PAGE EXTRACT:
Species of butterfly

Euphaedra subviridis is a butterfly in the family Nymphalidae. It is found in the Democratic Republic of the Congo.

Closely resembling preussi, but with the upper outer two-thirds of the forewings in the case of the male velvety black, the postapical transverse band diffuse, greenish, and toward the apex fading into a lustrous green subapical area which, in certain lights, shows as a brilliant green tract covering the apical area from near the apex to the outer end of the cell; the hind wings and the posterior margin of the fore wing for some distance iridescent greenish blue, this area on the fore wings reaching
the lower margin of the cell near the base, but not reaching the outer angle. The posterior wings broadly bordered with dark green, accentuated with a submarginal series of black velvety spots. On the under side in the male the wings are more or less grass-green, tinged with chocolate-brown, the transverse subapical band of the primaries being whitish. The spots in the cells of the primaries and the secondaries are variable in number and size, as is true of all the varieties, and this is also true of the submarginal series of dark spots.

The female is marked on the upper side like the male except that the transverse subapical band is pure snow-white. The outer margins, as in all the forms of preussi, have the fringes dark, interrupted on the interspaces with white, and the fore wings are at the apex tipped with white.
There are two males and one female from Medje which I refer to this form. The male and female types are in The American Museum of Natural History; the second male, a paratype, is in the Holland Collection in the Carnegie Museum.
This form, which is near typical, preussi, may be at once distinguished from it by the velvety black band which crosses the fore wings from the base to the outer margin, leaving the diffuse paler subapical transverse band and the elongated brilliantly green apical area in striking contrast with the rest of the wing, and by the brilliantly deep green color of the under side of the wing.

COMPLETE THE FOLLOWING:
• 1. Please answer these questions on the butterfly description:
(a) In which country is Euphaedra subviridis found?
(b) On the female's upper side, what color is the transverse subapical band?
(c) Where is the second male, the paratype, kept?
• 2. Copy the part of the butterfly description that begins at the words "There are two" and stops after "of the wing.", renaming "velvety black band" to "velvet-black band".
The material that comes next is not needed.

Dataset items
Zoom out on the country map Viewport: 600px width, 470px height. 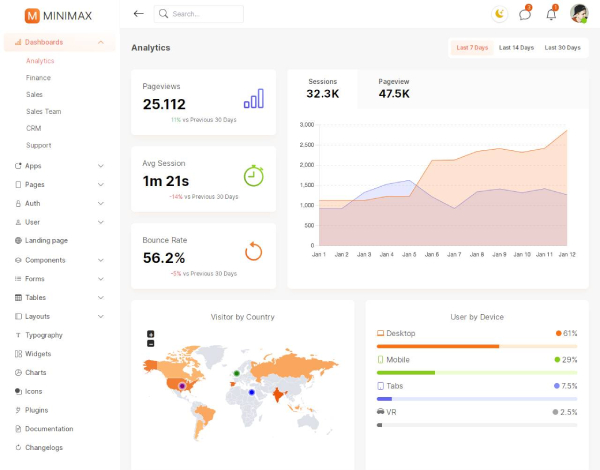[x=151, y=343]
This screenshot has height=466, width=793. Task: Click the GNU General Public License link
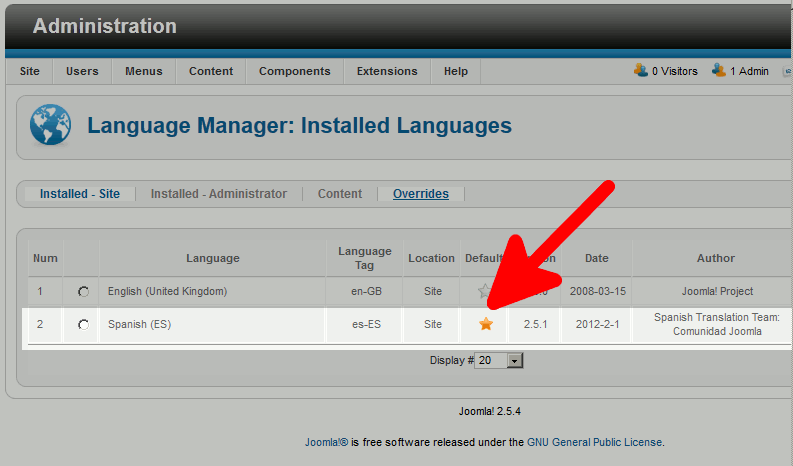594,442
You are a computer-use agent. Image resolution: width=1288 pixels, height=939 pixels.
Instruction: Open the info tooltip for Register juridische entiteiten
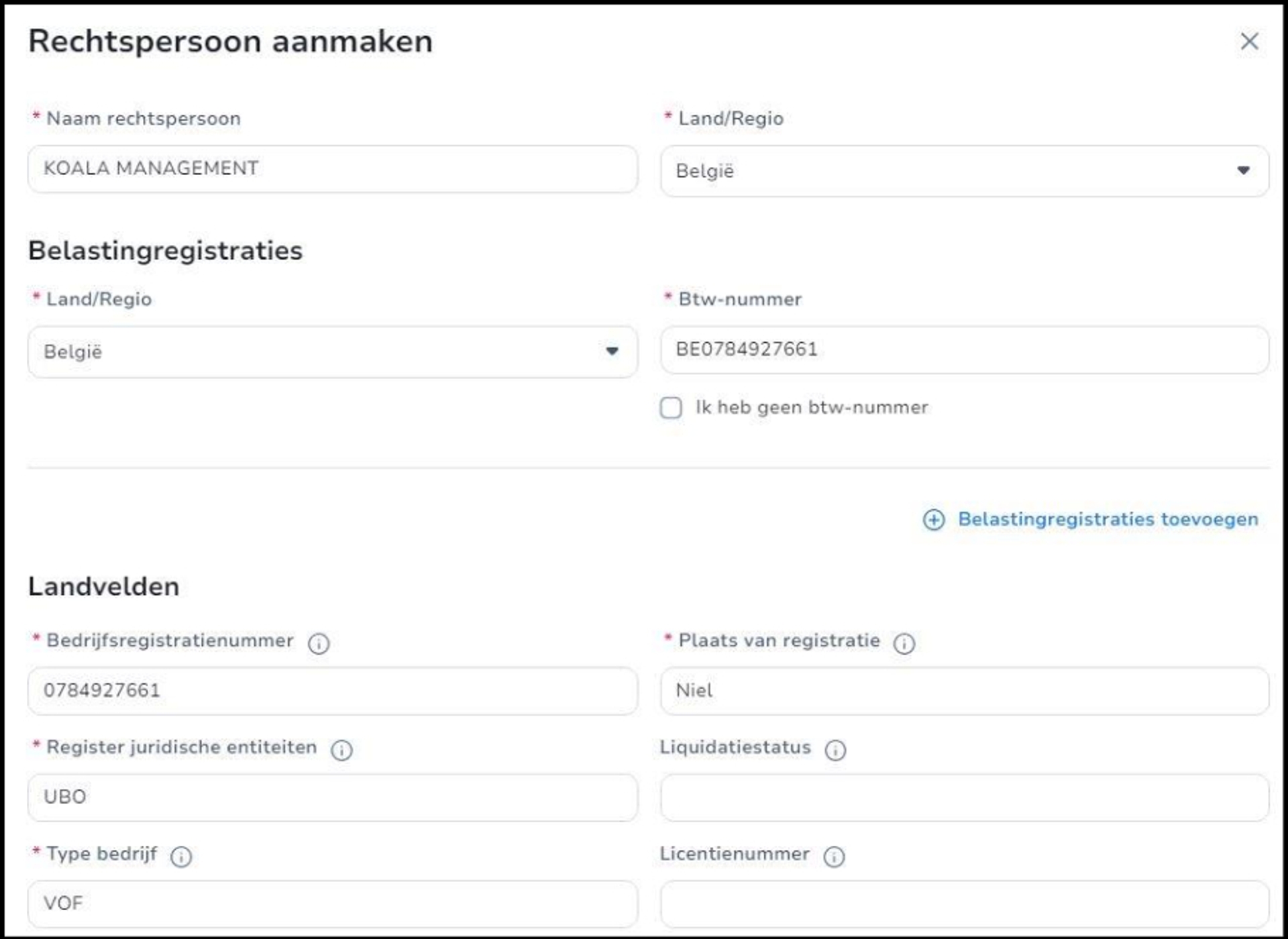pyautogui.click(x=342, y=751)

YOUR RESPONSES:
• 1.
(a) The Democratic Republic of the Congo.
(b) Pure snow-white.
(c) In the Holland Collection in the Carnegie Museum.

• 2.
There are two males and one female from Medje which I refer to this form. The male and female types are in The American Museum of Natural History; the second male, a paratype, is in the Holland Collection in the Carnegie Museum.
This form, which is near typical, preussi, may be at once distinguished from it by the velvet-black band which crosses the fore wings from the base to the outer margin, leaving the diffuse paler subapical transverse band and the elongated brilliantly green apical area in striking contrast with the rest of the wing, and by the brilliantly deep green color of the under side of the wing.